Hahahahaha! I've absolutely no idea. But here are some things that I did, and those can maybe inspire you.

1. You have to be willing to work long and hard. I mean long hours and hard work. Long hours: I spent almost five to twelve hours in the Central Library every day - on top of lectures and tutorials. Hard work: for instance, for Econometrics - a bane of existence for most undergraduates unless they're math majors - I did the entire textbook... at least thrice. I got an A+, did I mention?

2. You need to get help for mathematics and statistics. Unless you're a math major or a stats major, it is very likely that you're in my position - you know some math and some stats, but you can't seem to prove the Stolper-Samuelson theorem or Rybczynski theorem. I mean, even though I did the module and once knew how to do to the Rybczynski theorem by heart, it was thanks to getting good help from my trusty friend, Roastbird. He helped me out also for Econometrics 2 - a killer module. Get help from real mathematicians or real statisticians! We're economists.

I have to point out that before I entered university, I studied mathematical economics on my own and therefore am not a typical, average student to begin with. However, studying mathematical economics and learning to use the Lagrangian multiplier in constrained maximisation, etc..., only allows you to be the usual, standard, run-of-the-mill student at NUS. In other words, knowing mathematics makes you the average guy only. No first class. I kid you not.

3. You need to get friends. This is related to point 2, but point 2 is about the importance of mathematics and statistics and how your A level math or whatever isn't going to give you any advantage. Friends on the other hand... help you with tutorials, help you with lectures, lend you materials, give you heads-up... what else can I say? Get economics friends! Quod erat demonstrandum.

4. You need to get a good supervisor, and start working early on your thesis. This is because in NUS you need to get an A- or better for your thesis to get first class honours, on top of a sterling CAP. These are self evident arguments above, so I won't explain further. Finding a good supervisor and a good thesis topic are all topics that can take up entire posts or even entire blogs!

5. You need luck. I am entitled to hindsight bias, and thus can say platitudes that "see, I told you all along", "I'm an economics genius", "I'm a scholar", or my all time favourite (and many of my friends either hear this from my mouth or label me as such) "I'm a genius". Hahaha!
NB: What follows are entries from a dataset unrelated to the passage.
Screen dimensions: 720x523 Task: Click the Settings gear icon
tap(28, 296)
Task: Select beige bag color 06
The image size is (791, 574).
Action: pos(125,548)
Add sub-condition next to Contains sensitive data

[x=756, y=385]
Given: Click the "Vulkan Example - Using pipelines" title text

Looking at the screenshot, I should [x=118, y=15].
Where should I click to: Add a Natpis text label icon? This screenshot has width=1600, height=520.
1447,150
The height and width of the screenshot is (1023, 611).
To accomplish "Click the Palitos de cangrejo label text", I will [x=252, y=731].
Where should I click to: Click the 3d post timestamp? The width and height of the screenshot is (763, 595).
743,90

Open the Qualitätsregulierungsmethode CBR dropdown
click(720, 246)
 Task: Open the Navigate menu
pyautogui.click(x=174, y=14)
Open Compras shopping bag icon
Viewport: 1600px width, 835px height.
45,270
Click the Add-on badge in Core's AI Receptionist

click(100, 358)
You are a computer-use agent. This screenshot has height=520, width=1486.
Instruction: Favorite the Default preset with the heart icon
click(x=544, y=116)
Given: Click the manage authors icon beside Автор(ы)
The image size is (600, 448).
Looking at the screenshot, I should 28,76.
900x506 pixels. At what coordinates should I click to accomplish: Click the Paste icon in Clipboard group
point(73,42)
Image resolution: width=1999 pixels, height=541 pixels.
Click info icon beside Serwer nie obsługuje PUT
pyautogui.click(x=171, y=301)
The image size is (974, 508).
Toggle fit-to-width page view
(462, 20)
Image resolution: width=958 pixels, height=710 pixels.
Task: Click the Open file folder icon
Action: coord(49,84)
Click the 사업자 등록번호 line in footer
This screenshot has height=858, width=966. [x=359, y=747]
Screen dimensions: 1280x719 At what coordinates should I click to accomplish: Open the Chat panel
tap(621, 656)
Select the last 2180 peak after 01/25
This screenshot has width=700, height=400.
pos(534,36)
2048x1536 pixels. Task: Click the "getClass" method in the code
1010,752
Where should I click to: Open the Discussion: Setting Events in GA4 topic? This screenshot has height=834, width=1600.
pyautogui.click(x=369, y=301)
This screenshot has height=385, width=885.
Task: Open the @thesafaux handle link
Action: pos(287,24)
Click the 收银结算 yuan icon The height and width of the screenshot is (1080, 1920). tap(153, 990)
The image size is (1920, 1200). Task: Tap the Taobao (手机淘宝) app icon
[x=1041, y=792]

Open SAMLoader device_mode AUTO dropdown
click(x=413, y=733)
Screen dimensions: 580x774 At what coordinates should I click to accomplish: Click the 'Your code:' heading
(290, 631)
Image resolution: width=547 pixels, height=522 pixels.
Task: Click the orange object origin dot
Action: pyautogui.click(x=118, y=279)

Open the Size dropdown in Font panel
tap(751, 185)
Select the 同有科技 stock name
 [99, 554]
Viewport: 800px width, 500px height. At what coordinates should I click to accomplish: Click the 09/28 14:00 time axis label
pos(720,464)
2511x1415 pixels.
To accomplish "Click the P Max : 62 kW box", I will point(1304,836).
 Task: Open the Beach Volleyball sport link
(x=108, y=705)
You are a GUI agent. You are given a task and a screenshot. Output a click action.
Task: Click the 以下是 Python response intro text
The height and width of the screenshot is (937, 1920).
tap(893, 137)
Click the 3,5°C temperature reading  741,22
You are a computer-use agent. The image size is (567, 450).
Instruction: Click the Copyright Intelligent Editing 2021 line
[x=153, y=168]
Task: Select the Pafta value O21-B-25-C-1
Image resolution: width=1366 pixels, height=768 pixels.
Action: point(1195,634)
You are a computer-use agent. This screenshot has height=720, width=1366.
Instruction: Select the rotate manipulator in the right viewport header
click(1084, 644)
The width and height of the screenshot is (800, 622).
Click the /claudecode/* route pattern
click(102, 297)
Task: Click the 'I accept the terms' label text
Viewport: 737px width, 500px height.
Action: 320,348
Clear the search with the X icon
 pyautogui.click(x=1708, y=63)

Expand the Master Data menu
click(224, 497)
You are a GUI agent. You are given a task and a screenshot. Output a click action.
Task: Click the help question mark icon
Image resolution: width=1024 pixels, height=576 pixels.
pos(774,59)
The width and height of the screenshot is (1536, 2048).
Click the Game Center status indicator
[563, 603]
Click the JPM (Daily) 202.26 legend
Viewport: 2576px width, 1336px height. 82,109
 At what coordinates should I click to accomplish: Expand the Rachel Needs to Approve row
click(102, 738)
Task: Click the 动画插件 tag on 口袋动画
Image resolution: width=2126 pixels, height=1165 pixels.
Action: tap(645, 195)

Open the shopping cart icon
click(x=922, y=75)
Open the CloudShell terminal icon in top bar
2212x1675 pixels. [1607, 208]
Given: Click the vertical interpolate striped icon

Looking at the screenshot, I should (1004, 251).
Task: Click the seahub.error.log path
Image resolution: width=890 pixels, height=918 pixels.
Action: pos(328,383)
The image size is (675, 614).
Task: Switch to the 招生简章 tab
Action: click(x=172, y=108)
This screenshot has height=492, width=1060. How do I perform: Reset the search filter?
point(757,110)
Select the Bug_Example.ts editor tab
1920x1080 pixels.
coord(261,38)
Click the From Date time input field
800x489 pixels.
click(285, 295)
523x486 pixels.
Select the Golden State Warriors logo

How nice if that were true. However, if you're reading this post, I'll have to be really honest with you and say that luck plays a small but significant role.

It was luck that I found a substitute topic for my behavioural economics thesis on reference points.

It was luck that when I ran econometric models, they turned out well after all and I found loss aversion, the result that I was looking for.

It was also luck that despite me not being able to solve the mathematical problems inherent in my research methodology, I still got a first class as the examiners were willing to see beyond the mathematics. It was a challenging yet interesting topic, after all. It was a hard fought battle but luck was on my side.

I have to mention this: I can't find the site, but there was once a girl called Audrey (Lin? I believe) who wrote about her getting first class honours at NUS. She had a hard last semester, doing all sorts of hard modules on top of the thesis, and then eventually she got her degree. She seemed to have a harder time than me (I completed the USP in year 4 sem 1.) However, she attributed it to God helping her (in addition to thanking her family). I think that was humble and correct of her. She has her head on properly. When it comes to research, hard work is important but luck plays a significant role.

Anyways I've to conclude now. Dinner beckons. Thanks to all my friends and your kind support! However, if you're an undergraduate at NUS seeking for that elusive first class at NUS, good luck to you and do keep my advice in mind. We old birds know how hard it is, and respect you if you're willing to give your degree your best shot. Consider it a tournament. Consider the degree valuable. After all, I myself did enjoy my research before getting my honours. All the best!